Дима выглядел измученным, невероятно усталым, но при этом было видно, что он искренне хотел помочь матери, пододвинувшись вперед и страдальчески, обеспокоенно глядя в ее глаза, пытаясь разгадать загадку ее отговорок. Ему всегда было тяжело от неопределенности. Он чувствовал, что из-за напряженных отношений с Олегсеем он идет медленно ко дну, что жизнь его на волоске от смерти, поэтому он так отчаянно пытался спасти мать, пусть он неосознанно делал это даже насильно, грубо. Может Дима сейчас и перегибал палку, когда начал лезть к ней, но он считал своим долгом помочь маме. Хотя все нутро кричало об отдыхе, о долгожданном сне и тревоге, что стала в последнее время его вечной спутницей.

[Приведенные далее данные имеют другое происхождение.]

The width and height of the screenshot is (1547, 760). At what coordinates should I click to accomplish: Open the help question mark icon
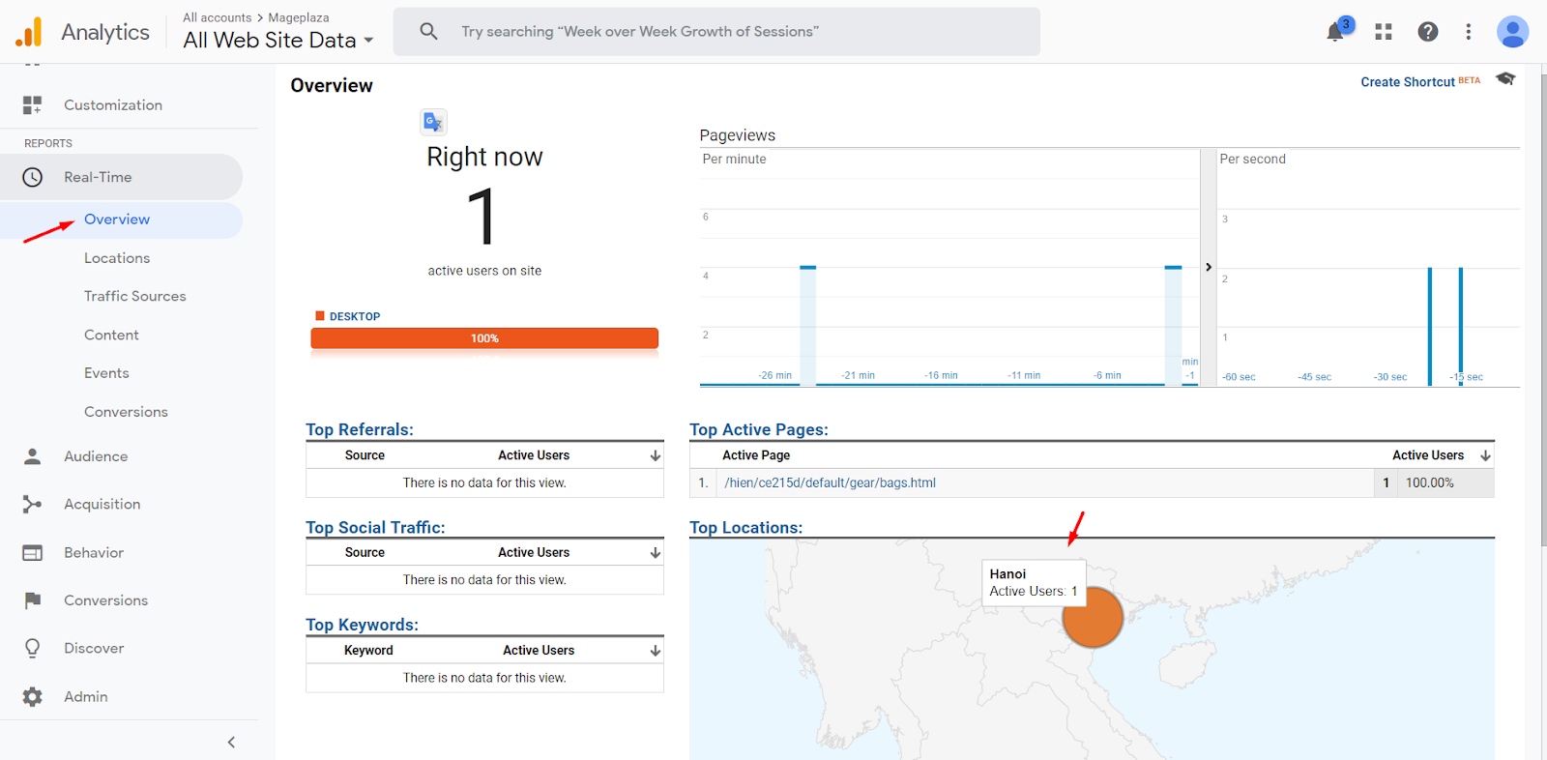(1427, 32)
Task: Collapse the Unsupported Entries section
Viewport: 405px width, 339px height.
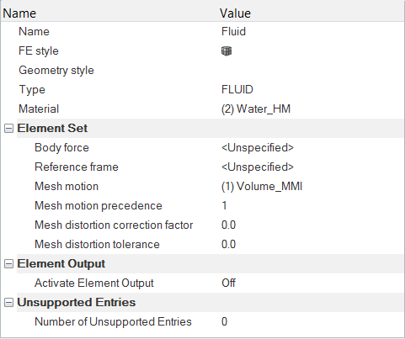Action: (x=8, y=303)
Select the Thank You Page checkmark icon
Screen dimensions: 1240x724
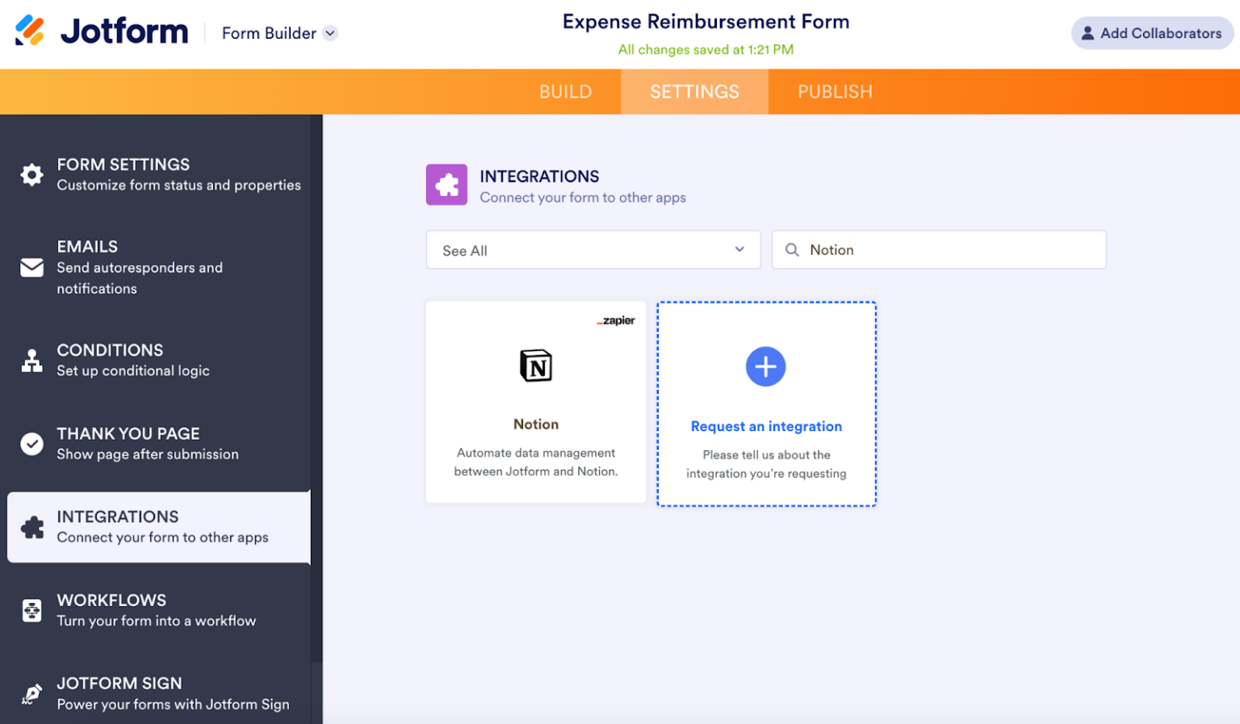coord(31,443)
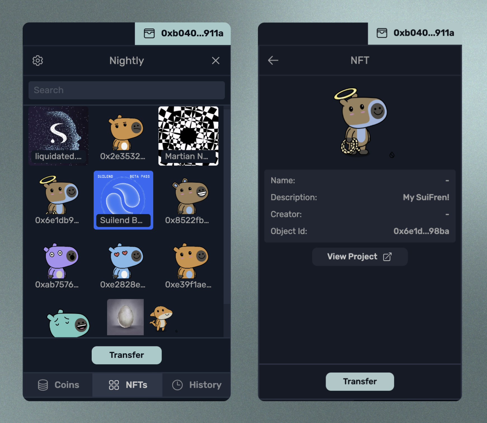This screenshot has height=423, width=487.
Task: Focus the Search input field
Action: pyautogui.click(x=127, y=90)
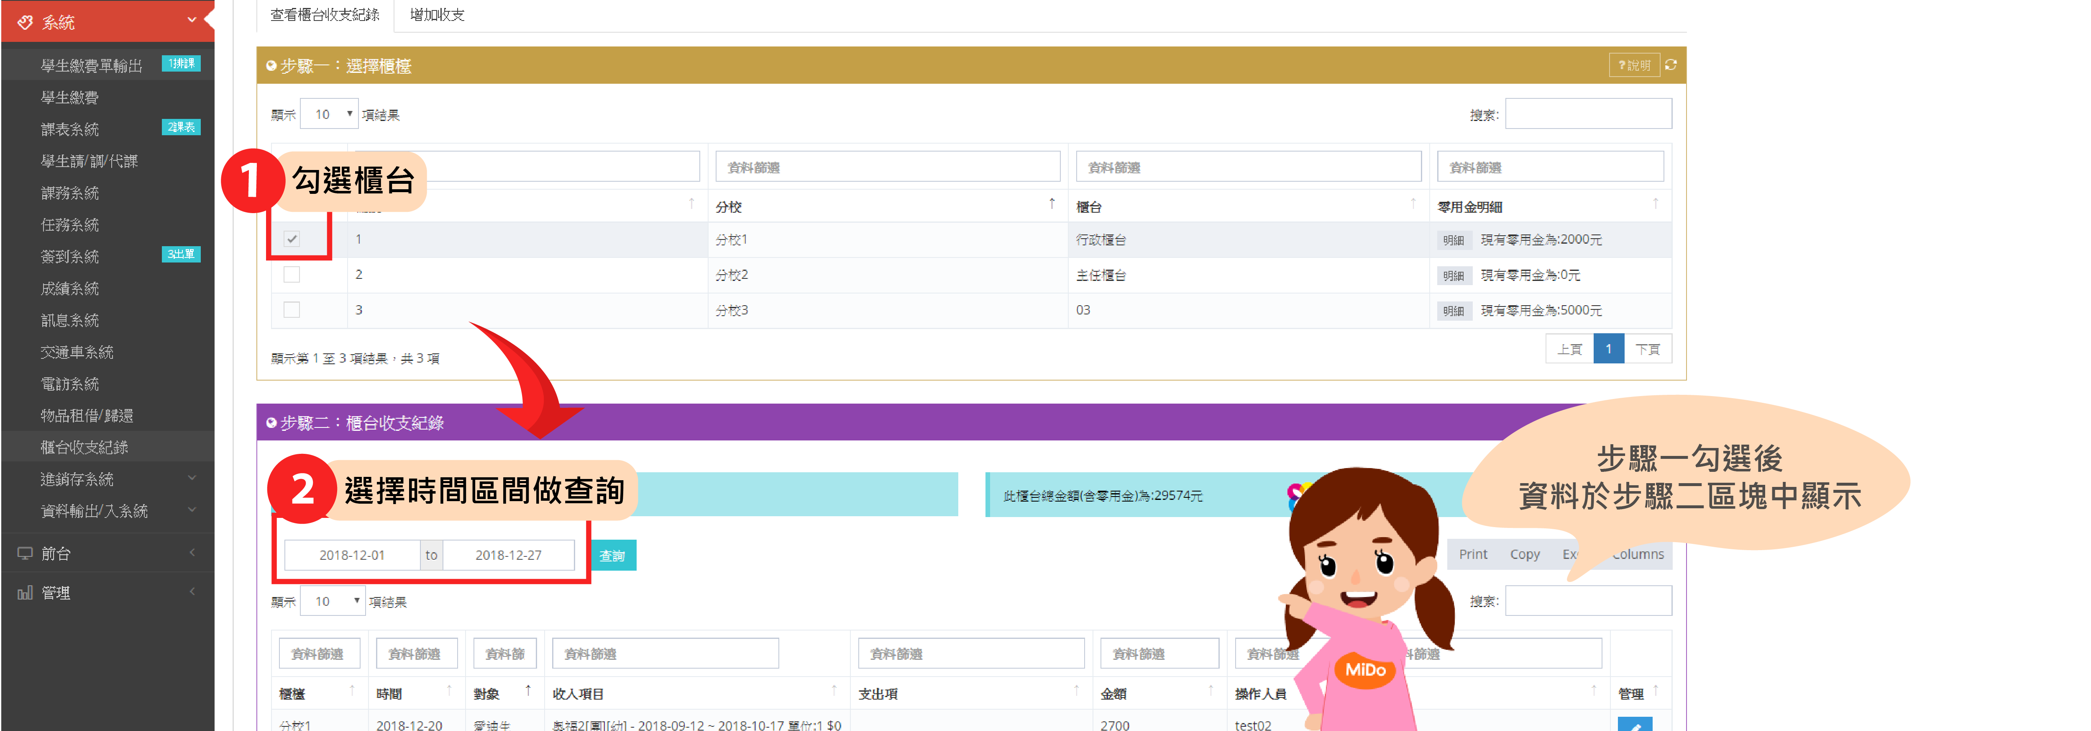Screen dimensions: 2091x731
Task: Open the 顯示 10 results dropdown in step one
Action: point(329,115)
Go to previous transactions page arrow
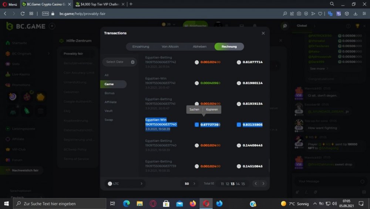 click(x=255, y=183)
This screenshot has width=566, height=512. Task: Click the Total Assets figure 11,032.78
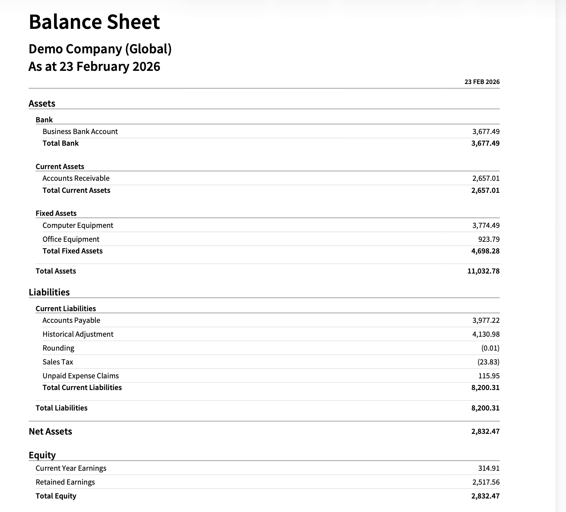click(x=483, y=271)
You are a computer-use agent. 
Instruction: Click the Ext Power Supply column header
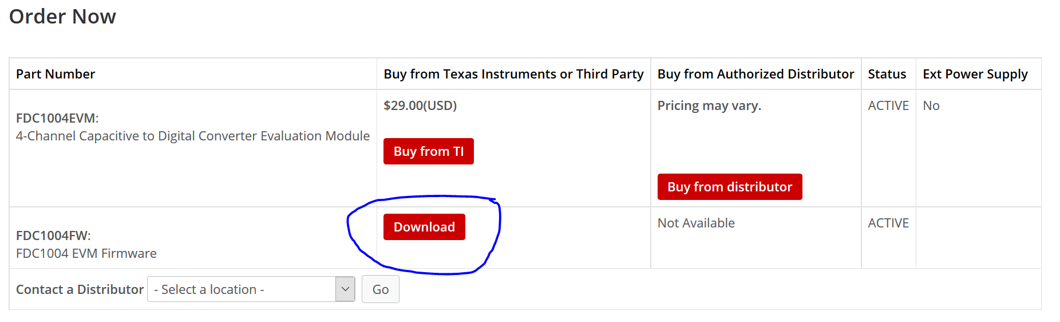point(975,74)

Анна встала с кресла, нагнулась к сыну и обняла за плечи, прижав к себе. Дима тяжело вздохнул и прижался, утыкаясь носом к ее плечу и почти не двигаясь, стараясь согреться в ее слабых объятьях. Это было их обычным ритуалом, который помогал немного снять напряжение и думать более рационально, согревая друг друга.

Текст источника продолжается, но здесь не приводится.